Privacy Policy
Effective date: May 1, 2026
Tempo is a personal finance tool designed to help you understand your spending and stay on top of your money. This policy explains what data we collect, how we use it, and what rights you have over it. We keep things plain — no legalese.
1. What data we collect
- Account information — your name, email address, and (if you set one) a hashed password. If you sign in with Google, we receive your name and email from Google.
- Financial data via Teller — when you connect a bank account, Teller (our bank-sync partner) shares your account balances and transaction history with us. We store this so we can calculate your Safe-to-Spend.
- Manually entered data — transactions you import via CSV, bills and income you add manually, savings goals, and any other financial information you enter directly.
- Usage data — basic product analytics such as which features you use, so we can improve the app. We do not sell this data.
- Push notification tokens — if you enable push notifications, we store a device token to deliver those alerts.
2. How we use your data
- Safe-to-Spend calculations — your balance, transactions, bills, and savings goals are fed into our engine to compute how much you can freely spend today.
- AI-powered analysis — with your permission, we send anonymised spending summaries to OpenAI to generate your Finance Coach insights. We do not send personally identifying information (like your name or email) to OpenAI.

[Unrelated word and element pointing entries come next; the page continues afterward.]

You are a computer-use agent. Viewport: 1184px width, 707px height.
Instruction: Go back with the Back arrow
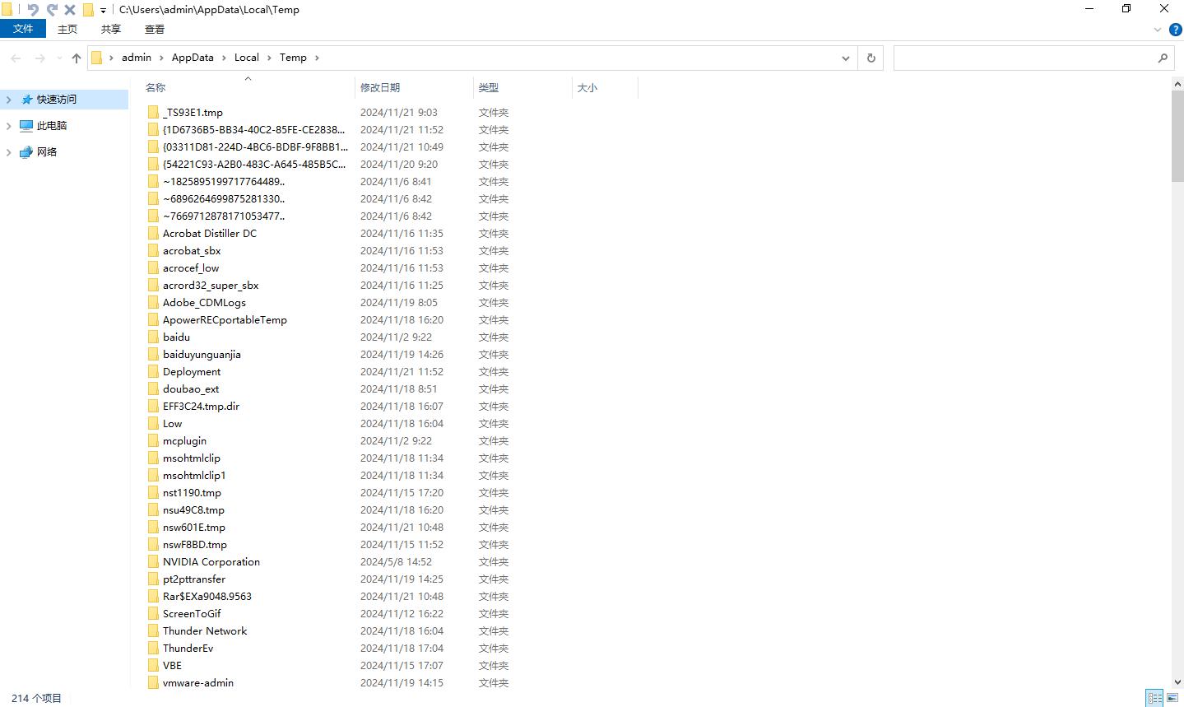coord(16,58)
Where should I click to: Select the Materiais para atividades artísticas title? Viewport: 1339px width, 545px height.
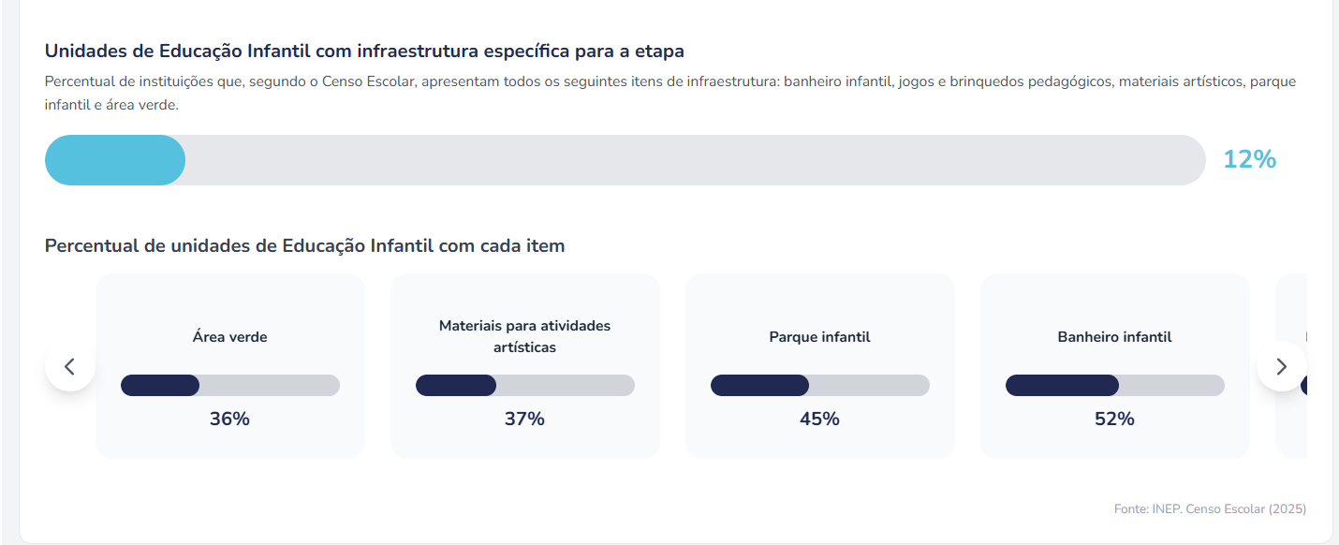(x=524, y=336)
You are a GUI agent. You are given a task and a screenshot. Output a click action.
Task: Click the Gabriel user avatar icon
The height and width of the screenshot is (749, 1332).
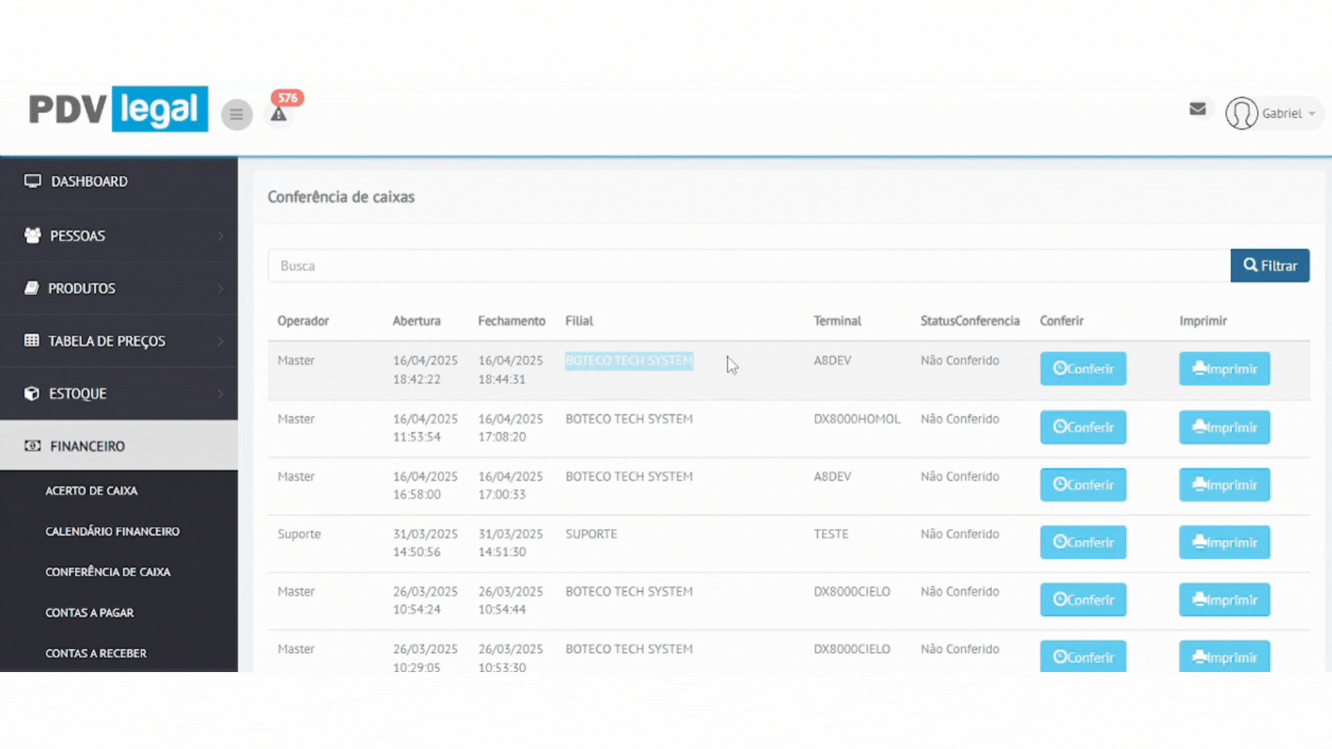click(1241, 113)
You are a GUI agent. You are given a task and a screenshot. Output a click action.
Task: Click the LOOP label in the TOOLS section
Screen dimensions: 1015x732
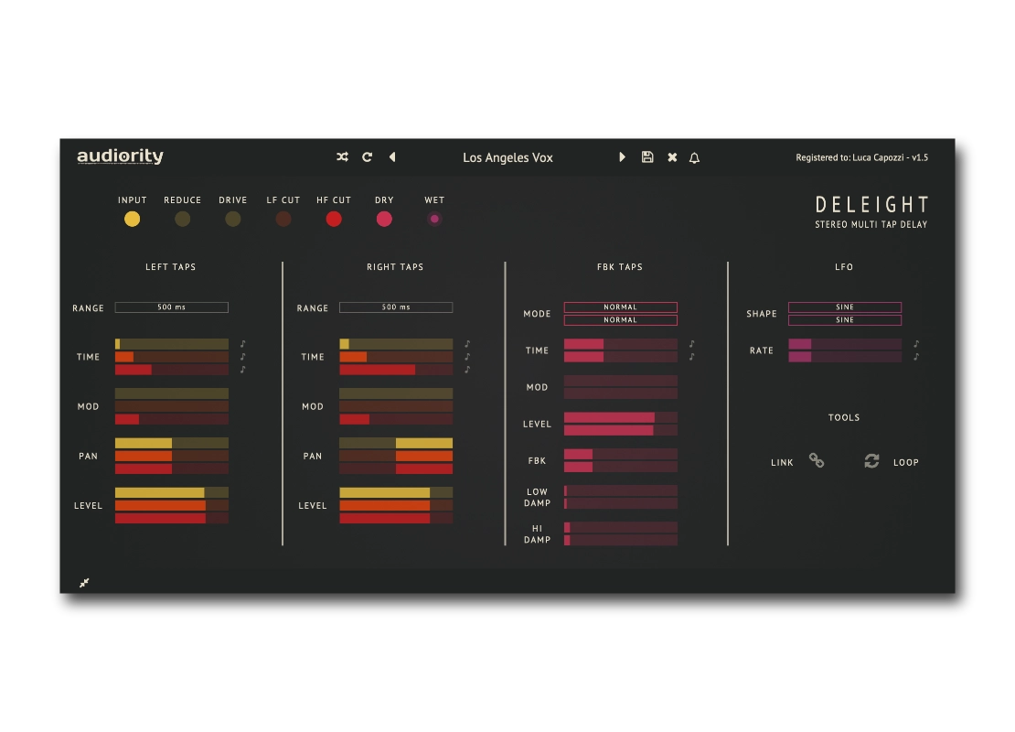tap(906, 462)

- Push notifications — we use your device token to send budget alerts and reminders you have opted into.
- Service improvement — aggregated, anonymised usage patterns help us understand what is working and what to build next.
We do not sell your data to third parties, use it for advertising, or share it with anyone outside of the services listed below.
3. Third-party services
- Teller.io— provides read-only access to your bank accounts for transaction syncing. Teller's own privacy policy governs how they handle your bank credentials. We never see or store your bank username or password.
- OpenAI— used to generate your Finance Coach weekly summaries. Spending summaries sent to OpenAI are stripped of directly identifying information. OpenAI's data usage policy applies to content sent through their API.
- Neon (PostgreSQL) — our database provider. All data at rest is encrypted. Neon does not have access to your data beyond what is required to operate the infrastructure.
- Google (OAuth)— if you choose "Continue with Google", Google authenticates you and shares your name and email with us. Google's privacy policy applies to that sign-in flow.
4. Data retention
We keep your data for as long as your account is active. If you request account deletion, all of your personal data — including transactions, goals, bank connections, and profile information — will be permanently deleted within 30 days of your request. Anonymised, aggregated data that cannot be linked back to you may be retained for product analytics.
5. Your rights
- Access — you can view all the data Tempo holds about you from your account settings page at any time.
- Export — you can download your transaction history and other data from the account settings page.
- Correction — you can update your name, email, and financial data directly within the app.
- Deletion — you can request full account and data deletion from the account settings page. We will confirm deletion within 30 days.
- Disconnect bank accounts — you can revoke Teller access to any connected bank at any time from the accounts settings page.
6. Security
All data is transmitted over HTTPS. Passwords are hashed with bcrypt and never stored in plain text. Bank access tokens from Teller are stored encrypted. We apply rate limiting and brute-force protection on authentication endpoints.
7. Changes to this policy
If we make material changes to this policy, we will notify you by email or with an in-app notice at least 14 days before the changes take effect. The effective date at the top of this page will always reflect the latest version.